New Restoration Soap & Bodycare shop opens Friday
Founder Ruth Collins is determined to bring chemical-free bath and body products to the Madison community.
Ruth Collins was always a “big brand person.” If she didn’t recognize the name of a product, she wouldn’t buy it. But when the products she purchased started irritating her skin, she began experimenting on her own terms.
“If you are actually willing to look, there are tons of natural soapmakers,” she says.
Collins is proving it possible to make bath, body and oil products that are cruelty, chemical- and allergen-free with the Sun Prairie business she founded in 2017, Restoration Soap & Bodycare. After a successful stint as part of the Culture Collectives pop-up shop program, which supports small businesses owned by people of color, Collins is opening her first brick-and-mortar shop at 10 S. Allen St. on January 14.
Collins sells handmade bath salts, soaps, truffles and scrubs, with many products available for use on the hair, face and body, such as her Amazon rainforest soap collection, as well as lip balms and butters, lotions, moisturizers and a line of vegan products, all of which range from $8 to $28. She creates the products with organic ingredients, botanicals, herbs and purees, using natural powders, clays and floral or fruit substances to scent the products, eschewing artificial ingredients or fillers.
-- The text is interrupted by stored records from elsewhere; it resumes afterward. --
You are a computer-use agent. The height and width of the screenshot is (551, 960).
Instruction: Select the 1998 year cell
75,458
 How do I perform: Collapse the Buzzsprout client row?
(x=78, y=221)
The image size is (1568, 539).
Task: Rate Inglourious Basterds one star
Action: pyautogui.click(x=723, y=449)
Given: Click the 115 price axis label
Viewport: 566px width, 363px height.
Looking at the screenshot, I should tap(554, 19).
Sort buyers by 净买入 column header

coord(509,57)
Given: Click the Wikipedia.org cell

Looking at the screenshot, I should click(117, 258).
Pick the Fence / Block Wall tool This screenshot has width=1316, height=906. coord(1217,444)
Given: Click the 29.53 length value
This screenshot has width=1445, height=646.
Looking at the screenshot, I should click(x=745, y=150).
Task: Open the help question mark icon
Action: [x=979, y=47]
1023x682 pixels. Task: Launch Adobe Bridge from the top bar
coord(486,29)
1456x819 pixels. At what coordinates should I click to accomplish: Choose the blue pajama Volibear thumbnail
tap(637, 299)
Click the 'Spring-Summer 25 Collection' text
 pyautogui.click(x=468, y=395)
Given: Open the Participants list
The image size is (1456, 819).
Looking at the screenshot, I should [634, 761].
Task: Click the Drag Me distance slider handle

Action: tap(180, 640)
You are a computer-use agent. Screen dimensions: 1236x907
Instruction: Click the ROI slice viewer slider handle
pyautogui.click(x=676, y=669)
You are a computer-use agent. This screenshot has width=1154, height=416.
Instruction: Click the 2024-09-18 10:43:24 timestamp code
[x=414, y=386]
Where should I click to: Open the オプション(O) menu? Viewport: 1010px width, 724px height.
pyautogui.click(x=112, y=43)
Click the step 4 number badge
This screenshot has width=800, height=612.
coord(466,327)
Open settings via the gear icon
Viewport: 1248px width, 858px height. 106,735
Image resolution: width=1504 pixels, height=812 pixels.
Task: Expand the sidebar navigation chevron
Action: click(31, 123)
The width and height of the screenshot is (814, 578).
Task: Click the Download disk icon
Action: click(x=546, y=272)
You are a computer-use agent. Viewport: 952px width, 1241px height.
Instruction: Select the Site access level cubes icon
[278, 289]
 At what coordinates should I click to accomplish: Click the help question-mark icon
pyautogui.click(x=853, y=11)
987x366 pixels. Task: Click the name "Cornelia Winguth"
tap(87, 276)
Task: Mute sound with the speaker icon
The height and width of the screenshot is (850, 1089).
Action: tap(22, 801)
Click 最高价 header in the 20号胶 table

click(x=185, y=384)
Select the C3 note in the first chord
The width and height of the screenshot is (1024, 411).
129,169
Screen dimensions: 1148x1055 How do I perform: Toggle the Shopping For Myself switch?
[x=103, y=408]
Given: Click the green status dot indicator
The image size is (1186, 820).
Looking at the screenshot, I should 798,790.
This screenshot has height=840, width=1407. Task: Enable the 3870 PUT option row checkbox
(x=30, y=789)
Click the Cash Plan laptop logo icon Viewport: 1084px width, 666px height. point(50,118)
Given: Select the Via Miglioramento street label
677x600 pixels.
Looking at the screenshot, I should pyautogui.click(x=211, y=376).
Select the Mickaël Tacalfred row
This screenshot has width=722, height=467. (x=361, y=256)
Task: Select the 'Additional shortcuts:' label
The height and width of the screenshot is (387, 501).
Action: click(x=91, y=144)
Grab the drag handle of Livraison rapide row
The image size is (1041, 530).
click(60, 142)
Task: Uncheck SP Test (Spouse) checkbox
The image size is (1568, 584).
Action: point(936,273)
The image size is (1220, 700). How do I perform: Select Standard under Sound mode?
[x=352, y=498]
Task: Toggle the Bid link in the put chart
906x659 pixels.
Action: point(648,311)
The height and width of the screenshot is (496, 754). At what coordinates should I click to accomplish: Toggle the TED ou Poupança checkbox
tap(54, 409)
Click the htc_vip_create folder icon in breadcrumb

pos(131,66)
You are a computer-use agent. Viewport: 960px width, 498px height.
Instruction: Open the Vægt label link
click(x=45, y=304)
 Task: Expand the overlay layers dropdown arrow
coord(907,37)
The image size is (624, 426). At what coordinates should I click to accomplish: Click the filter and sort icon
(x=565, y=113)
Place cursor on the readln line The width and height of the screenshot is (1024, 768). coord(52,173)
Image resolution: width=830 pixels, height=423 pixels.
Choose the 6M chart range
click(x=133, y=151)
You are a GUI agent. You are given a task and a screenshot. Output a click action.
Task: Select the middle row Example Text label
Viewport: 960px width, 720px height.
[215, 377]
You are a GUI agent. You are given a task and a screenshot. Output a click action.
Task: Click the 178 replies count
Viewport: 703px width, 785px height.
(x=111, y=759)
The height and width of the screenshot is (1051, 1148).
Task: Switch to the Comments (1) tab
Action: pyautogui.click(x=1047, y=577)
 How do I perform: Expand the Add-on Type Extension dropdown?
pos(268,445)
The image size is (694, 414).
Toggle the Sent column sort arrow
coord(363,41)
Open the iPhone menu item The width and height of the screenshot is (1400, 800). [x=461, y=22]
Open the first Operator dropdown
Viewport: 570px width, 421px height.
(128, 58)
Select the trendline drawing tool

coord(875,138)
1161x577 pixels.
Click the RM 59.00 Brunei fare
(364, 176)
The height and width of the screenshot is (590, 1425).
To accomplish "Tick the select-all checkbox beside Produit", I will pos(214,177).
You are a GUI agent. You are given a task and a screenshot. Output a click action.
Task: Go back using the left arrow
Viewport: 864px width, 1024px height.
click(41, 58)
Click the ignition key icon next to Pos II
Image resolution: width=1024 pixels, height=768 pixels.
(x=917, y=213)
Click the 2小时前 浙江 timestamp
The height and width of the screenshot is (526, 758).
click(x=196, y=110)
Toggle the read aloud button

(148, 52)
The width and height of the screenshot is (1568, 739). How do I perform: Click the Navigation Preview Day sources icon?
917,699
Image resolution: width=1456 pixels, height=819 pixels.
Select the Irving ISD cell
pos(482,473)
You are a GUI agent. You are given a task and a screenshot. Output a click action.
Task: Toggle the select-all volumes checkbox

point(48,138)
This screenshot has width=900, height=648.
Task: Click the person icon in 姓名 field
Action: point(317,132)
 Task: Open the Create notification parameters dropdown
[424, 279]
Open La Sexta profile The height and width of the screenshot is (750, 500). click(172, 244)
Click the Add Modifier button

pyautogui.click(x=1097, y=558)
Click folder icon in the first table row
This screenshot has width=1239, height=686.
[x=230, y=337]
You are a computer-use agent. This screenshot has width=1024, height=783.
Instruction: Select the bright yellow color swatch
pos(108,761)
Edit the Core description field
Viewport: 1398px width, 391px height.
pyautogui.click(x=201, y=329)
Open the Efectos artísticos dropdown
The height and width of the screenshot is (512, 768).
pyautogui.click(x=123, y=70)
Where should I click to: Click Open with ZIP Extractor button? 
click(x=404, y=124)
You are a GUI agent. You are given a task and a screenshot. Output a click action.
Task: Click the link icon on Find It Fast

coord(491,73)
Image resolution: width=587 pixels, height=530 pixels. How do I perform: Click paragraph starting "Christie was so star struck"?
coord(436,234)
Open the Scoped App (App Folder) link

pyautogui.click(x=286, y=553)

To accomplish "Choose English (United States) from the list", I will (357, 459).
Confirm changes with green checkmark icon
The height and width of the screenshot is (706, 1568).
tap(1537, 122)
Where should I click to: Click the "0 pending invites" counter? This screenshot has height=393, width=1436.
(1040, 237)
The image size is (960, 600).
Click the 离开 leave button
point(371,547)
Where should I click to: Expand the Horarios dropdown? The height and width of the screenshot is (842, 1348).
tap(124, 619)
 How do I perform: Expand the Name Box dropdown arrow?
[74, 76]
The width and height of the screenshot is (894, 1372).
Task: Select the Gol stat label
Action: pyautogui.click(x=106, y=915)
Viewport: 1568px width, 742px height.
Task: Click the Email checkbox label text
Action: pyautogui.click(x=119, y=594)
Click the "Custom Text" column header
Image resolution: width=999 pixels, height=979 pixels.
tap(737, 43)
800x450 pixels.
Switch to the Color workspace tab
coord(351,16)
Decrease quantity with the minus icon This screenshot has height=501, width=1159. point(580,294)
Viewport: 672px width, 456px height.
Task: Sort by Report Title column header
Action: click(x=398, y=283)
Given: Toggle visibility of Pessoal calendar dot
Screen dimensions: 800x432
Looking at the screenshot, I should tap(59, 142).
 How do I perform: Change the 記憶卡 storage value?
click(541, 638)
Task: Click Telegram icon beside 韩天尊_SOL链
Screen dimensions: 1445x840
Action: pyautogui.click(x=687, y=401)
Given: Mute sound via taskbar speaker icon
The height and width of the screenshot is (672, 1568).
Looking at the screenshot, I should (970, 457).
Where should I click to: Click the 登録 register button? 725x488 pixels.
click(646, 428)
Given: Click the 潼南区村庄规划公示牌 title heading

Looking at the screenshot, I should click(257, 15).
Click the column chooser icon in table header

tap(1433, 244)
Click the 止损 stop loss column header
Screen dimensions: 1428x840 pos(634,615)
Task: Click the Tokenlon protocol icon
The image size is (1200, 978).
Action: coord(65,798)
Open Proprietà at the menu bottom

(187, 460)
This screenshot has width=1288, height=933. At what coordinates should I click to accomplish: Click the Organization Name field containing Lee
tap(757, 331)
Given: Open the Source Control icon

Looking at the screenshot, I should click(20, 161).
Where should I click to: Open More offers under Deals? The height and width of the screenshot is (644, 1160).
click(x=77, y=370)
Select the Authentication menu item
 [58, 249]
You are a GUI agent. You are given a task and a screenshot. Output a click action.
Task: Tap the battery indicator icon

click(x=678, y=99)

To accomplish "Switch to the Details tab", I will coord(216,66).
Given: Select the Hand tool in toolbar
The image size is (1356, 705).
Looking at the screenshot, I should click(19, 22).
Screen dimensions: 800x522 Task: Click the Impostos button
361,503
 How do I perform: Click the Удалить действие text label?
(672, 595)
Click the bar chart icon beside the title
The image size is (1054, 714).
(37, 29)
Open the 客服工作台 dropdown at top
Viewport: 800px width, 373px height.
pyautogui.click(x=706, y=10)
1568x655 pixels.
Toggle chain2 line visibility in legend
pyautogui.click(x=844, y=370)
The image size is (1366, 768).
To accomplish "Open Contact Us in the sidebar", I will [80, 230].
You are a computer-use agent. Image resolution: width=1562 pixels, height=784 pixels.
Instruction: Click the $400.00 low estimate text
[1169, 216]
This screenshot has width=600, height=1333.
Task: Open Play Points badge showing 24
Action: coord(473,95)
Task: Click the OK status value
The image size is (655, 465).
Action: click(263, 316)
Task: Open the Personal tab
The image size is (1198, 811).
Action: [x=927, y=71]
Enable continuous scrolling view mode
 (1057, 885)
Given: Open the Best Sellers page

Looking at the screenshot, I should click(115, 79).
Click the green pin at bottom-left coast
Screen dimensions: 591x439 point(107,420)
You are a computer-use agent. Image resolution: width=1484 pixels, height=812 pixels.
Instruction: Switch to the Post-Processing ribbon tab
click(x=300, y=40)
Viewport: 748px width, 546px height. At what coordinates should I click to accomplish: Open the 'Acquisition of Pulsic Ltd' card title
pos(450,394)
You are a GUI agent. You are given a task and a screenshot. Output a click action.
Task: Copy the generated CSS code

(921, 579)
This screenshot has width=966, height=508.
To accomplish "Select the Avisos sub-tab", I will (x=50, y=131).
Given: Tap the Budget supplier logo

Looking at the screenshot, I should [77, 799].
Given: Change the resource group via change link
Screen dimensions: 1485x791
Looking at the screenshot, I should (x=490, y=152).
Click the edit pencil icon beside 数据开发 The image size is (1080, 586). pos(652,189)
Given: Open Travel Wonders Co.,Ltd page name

Over the last few years, she has built relationships with people in Wisconsin and across the globe, conducting extensive research into environmentally friendly companies to ethically source her ingredients. About half of the oils come from Brazil or Africa, specifically in Gambia or Benin. A majority of the fruits — such as mango — are sourced from the Caribbean islands. In the Madison area, Collins is inspired by the art community, which she says is rich in culture. Originally, Restoration Soap & Bodycare took off as she attended various farmer’s markets, fairs and events.
“That’s one of the nice things I like about here, especially being in the Sun Prairie area,” says Collins, who is originally from Freeport, Illinois. “For me, I’m in a ton of different groups where I network with different soapmakers or people that make body products, and I have literally met people all over the world.” She also attends conventions and is currently taking formulation classes.
It took trial-and-error and leaving a career in corporate banking to refocus all of her energy on her newfound business, but Collins says she would rather take the risk than have regrets. She briefly returned to a banking job earlier this year but realized Restoration Soap & Bodycare was her calling.
“Sometimes failure is nothing but an opportunity for you to say, ‘Let’s see why it failed.’ You have to keep going,” she says. “I don’t want to be 80 years old, wondering, ‘If I would have tried, maybe I’d be happy.’”
Collins also joined the Black Soapers Collective International group, where she’s learned about success stories that help her imagine a future for her business. She intentionally looks to buy ingredients from women-owned, sustainable companies.
“I’m proud to say in the last few years there are so many businesses of color that are growing here in Madison, and that there are actually organizations popping up breaking those barriers,” she says.
For Collins, relating to the customers and understanding their needs is most important. At one point, if a customer said they liked a scent, she found a way to make it. The art of saying ‘no’ took time, but initially, she sold more than 70 different scents her first year in business. Now, with a streamlined offering of 15 scents and a brick-and-mortar store, Collins is ready to showcase her bath and body products.
Collins says the location for her new shop near Madison West High School was affordable, but the biggest pull factor was the large picture window. If people couldn’t walk by and see the soaps, she didn’t want it.
Restoration Soap & Bodycare has a sleek aesthetic with a white brick wall and signs that remind visitors to “renew” and “refresh.” Her goal was to make the soaps, which sit on marble tables, the stars of the shop. Yet she says the best winter product is her creamy cocoa butter lotion, perfect for for moisturizing and protecting the skin during the colder months. She is also planning on introducing a scrub bar, where customers can select a body bar and add different scents she has on hand. Collins says nothing beats the moment the door swings open, exuding a sweet, soothing aroma — but not overwhelming, the way it might be in big corporate stores, which has always been a turnoff and irritant for Collins. She will not make any product with a scent she cannot stand, although “unfortunately people like lilacs,” she jokes. Collins prefers fresh, earthy scents like citrus, cedar and sandalwood.
“What keeps me going is when customers come back and say things are working for them,” she says. “With me it’s not just all about the sales. I get to do something I love.”